# Records for the task
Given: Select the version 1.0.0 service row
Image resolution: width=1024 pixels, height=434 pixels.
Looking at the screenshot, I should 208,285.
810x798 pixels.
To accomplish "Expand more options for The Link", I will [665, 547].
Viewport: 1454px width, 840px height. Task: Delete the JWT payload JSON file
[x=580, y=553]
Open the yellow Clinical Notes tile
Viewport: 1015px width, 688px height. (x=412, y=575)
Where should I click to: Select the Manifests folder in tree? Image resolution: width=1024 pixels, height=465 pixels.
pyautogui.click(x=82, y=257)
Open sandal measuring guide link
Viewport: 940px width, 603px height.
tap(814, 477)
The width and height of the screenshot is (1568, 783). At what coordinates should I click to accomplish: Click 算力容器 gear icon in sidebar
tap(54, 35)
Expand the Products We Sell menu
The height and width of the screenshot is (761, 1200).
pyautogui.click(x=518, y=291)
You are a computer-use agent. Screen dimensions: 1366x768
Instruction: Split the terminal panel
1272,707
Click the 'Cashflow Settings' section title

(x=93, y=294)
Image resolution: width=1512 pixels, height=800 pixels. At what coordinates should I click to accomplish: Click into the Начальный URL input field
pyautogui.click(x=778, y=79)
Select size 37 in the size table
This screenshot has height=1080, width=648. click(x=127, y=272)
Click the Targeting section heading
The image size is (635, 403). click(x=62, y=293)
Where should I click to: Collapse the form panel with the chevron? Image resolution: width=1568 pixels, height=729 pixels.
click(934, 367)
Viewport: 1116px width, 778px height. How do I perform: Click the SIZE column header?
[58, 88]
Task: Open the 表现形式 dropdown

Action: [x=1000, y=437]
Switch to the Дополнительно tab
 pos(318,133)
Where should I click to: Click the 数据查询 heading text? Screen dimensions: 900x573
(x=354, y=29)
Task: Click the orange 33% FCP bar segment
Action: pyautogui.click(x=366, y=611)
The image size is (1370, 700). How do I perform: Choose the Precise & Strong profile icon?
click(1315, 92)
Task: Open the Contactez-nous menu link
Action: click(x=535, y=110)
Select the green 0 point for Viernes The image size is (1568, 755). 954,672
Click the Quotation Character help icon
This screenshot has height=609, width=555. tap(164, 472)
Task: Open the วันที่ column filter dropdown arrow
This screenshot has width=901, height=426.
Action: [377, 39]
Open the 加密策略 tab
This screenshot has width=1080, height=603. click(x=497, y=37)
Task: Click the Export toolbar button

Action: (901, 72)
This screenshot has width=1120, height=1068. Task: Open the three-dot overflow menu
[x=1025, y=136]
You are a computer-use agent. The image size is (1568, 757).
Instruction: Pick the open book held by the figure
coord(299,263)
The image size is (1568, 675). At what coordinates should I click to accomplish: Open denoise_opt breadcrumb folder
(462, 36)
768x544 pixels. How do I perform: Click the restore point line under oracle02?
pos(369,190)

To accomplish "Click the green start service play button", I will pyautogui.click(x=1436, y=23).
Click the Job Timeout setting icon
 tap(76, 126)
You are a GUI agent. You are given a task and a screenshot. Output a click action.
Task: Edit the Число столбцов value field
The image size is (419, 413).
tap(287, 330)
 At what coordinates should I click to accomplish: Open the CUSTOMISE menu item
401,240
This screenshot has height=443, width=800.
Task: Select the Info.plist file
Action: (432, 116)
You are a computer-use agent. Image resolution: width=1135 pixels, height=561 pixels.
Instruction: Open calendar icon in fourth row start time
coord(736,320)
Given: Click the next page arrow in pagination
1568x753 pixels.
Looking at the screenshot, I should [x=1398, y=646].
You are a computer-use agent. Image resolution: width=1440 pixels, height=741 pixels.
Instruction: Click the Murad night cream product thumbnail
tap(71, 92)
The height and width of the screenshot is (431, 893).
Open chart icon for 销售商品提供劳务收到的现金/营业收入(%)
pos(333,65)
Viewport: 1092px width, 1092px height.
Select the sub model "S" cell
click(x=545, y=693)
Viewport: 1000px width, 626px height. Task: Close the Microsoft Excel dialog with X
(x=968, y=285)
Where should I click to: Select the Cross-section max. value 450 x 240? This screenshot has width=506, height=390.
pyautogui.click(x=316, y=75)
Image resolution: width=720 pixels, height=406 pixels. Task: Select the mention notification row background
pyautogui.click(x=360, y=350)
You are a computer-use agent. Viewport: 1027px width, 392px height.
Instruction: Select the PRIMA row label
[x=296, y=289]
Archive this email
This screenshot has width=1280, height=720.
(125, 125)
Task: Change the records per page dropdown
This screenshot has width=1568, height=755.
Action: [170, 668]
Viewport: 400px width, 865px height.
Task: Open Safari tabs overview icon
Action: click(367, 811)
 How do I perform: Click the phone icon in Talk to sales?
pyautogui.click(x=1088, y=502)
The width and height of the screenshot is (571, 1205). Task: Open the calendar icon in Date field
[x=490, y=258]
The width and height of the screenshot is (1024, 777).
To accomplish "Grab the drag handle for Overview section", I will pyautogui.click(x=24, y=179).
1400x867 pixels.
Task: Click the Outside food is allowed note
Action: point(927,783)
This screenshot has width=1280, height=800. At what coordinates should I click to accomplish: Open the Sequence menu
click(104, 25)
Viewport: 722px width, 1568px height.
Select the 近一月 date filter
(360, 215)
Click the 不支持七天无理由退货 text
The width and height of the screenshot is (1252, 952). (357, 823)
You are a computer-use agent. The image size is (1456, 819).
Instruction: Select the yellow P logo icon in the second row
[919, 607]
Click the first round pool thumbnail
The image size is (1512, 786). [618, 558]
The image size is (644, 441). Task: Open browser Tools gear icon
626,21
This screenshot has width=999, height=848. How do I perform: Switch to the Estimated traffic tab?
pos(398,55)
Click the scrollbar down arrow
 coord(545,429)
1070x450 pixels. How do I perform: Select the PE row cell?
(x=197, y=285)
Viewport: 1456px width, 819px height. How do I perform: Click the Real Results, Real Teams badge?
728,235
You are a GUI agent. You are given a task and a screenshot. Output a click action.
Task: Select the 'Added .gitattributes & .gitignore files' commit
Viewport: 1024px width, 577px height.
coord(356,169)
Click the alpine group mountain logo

# Instructions for the task
Output the entire set of records exactly as shown.

# Solution
Given: Select the version 1.0.0 service row
Image resolution: width=1024 pixels, height=434 pixels.
Looking at the screenshot, I should 208,285.
810x798 pixels.
To accomplish "Expand more options for The Link", I will [665, 547].
Viewport: 1454px width, 840px height. Task: Delete the JWT payload JSON file
[x=580, y=553]
Open the yellow Clinical Notes tile
Viewport: 1015px width, 688px height. (x=412, y=575)
Where should I click to: Select the Manifests folder in tree? Image resolution: width=1024 pixels, height=465 pixels.
pyautogui.click(x=82, y=257)
Open sandal measuring guide link
Viewport: 940px width, 603px height.
tap(814, 477)
The width and height of the screenshot is (1568, 783). At what coordinates should I click to accomplish: Click 算力容器 gear icon in sidebar
tap(54, 35)
Expand the Products We Sell menu
The height and width of the screenshot is (761, 1200).
pyautogui.click(x=518, y=291)
You are a computer-use agent. Screen dimensions: 1366x768
Instruction: Split the terminal panel
1272,707
Click the 'Cashflow Settings' section title

(x=93, y=294)
Image resolution: width=1512 pixels, height=800 pixels. At what coordinates should I click to accomplish: Click into the Начальный URL input field
pyautogui.click(x=778, y=79)
Select size 37 in the size table
This screenshot has height=1080, width=648. click(x=127, y=272)
Click the Targeting section heading
The image size is (635, 403). click(x=62, y=293)
Where should I click to: Collapse the form panel with the chevron? Image resolution: width=1568 pixels, height=729 pixels.
click(934, 367)
Viewport: 1116px width, 778px height. How do I perform: Click the SIZE column header?
[58, 88]
Task: Open the 表现形式 dropdown

Action: [x=1000, y=437]
Switch to the Дополнительно tab
 pos(318,133)
Where should I click to: Click the 数据查询 heading text? Screen dimensions: 900x573
(x=354, y=29)
Task: Click the orange 33% FCP bar segment
Action: pyautogui.click(x=366, y=611)
The image size is (1370, 700). How do I perform: Choose the Precise & Strong profile icon?
click(1315, 92)
Task: Open the Contactez-nous menu link
Action: click(x=535, y=110)
Select the green 0 point for Viernes The image size is (1568, 755). 954,672
Click the Quotation Character help icon
This screenshot has height=609, width=555. tap(164, 472)
Task: Open the วันที่ column filter dropdown arrow
This screenshot has width=901, height=426.
Action: [377, 39]
Open the 加密策略 tab
This screenshot has width=1080, height=603. click(x=497, y=37)
Task: Click the Export toolbar button

Action: (901, 72)
This screenshot has width=1120, height=1068. Task: Open the three-dot overflow menu
[x=1025, y=136]
You are a computer-use agent. The image size is (1568, 757).
Instruction: Pick the open book held by the figure
coord(299,263)
The image size is (1568, 675). At what coordinates should I click to accomplish: Open denoise_opt breadcrumb folder
(462, 36)
768x544 pixels. How do I perform: Click the restore point line under oracle02?
pos(369,190)

To accomplish "Click the green start service play button", I will pyautogui.click(x=1436, y=23).
Click the Job Timeout setting icon
 tap(76, 126)
You are a GUI agent. You are given a task and a screenshot. Output a click action.
Task: Edit the Число столбцов value field
The image size is (419, 413).
tap(287, 330)
 At what coordinates should I click to accomplish: Open the CUSTOMISE menu item
401,240
This screenshot has height=443, width=800.
Task: Select the Info.plist file
Action: (432, 116)
You are a computer-use agent. Image resolution: width=1135 pixels, height=561 pixels.
Instruction: Open calendar icon in fourth row start time
coord(736,320)
Given: Click the next page arrow in pagination
1568x753 pixels.
Looking at the screenshot, I should [x=1398, y=646].
You are a computer-use agent. Image resolution: width=1440 pixels, height=741 pixels.
Instruction: Click the Murad night cream product thumbnail
tap(71, 92)
The height and width of the screenshot is (431, 893).
Open chart icon for 销售商品提供劳务收到的现金/营业收入(%)
pos(333,65)
Viewport: 1092px width, 1092px height.
Select the sub model "S" cell
click(x=545, y=693)
Viewport: 1000px width, 626px height. Task: Close the Microsoft Excel dialog with X
(x=968, y=285)
Where should I click to: Select the Cross-section max. value 450 x 240? This screenshot has width=506, height=390.
pyautogui.click(x=316, y=75)
Image resolution: width=720 pixels, height=406 pixels. Task: Select the mention notification row background
pyautogui.click(x=360, y=350)
You are a computer-use agent. Viewport: 1027px width, 392px height.
Instruction: Select the PRIMA row label
[x=296, y=289]
Archive this email
This screenshot has width=1280, height=720.
(125, 125)
Task: Change the records per page dropdown
This screenshot has width=1568, height=755.
Action: [170, 668]
Viewport: 400px width, 865px height.
Task: Open Safari tabs overview icon
Action: click(367, 811)
 How do I perform: Click the phone icon in Talk to sales?
pyautogui.click(x=1088, y=502)
The width and height of the screenshot is (571, 1205). Task: Open the calendar icon in Date field
[x=490, y=258]
The width and height of the screenshot is (1024, 777).
To accomplish "Grab the drag handle for Overview section", I will pyautogui.click(x=24, y=179).
1400x867 pixels.
Task: Click the Outside food is allowed note
Action: point(927,783)
This screenshot has width=1280, height=800. At what coordinates should I click to accomplish: Open the Sequence menu
click(104, 25)
Viewport: 722px width, 1568px height.
Select the 近一月 date filter
(360, 215)
Click the 不支持七天无理由退货 text
The width and height of the screenshot is (1252, 952). (357, 823)
You are a computer-use agent. The image size is (1456, 819).
Instruction: Select the yellow P logo icon in the second row
[919, 607]
Click the first round pool thumbnail
The image size is (1512, 786). [618, 558]
The image size is (644, 441). Task: Open browser Tools gear icon
626,21
This screenshot has width=999, height=848. How do I perform: Switch to the Estimated traffic tab?
pos(398,55)
Click the scrollbar down arrow
 coord(545,429)
1070x450 pixels. How do I perform: Select the PE row cell?
(x=197, y=285)
Viewport: 1456px width, 819px height. How do I perform: Click the Real Results, Real Teams badge?
728,235
You are a GUI agent. You are given a task and a screenshot. Output a click action.
Task: Select the 'Added .gitattributes & .gitignore files' commit
Viewport: 1024px width, 577px height.
coord(356,169)
Click the alpine group mountain logo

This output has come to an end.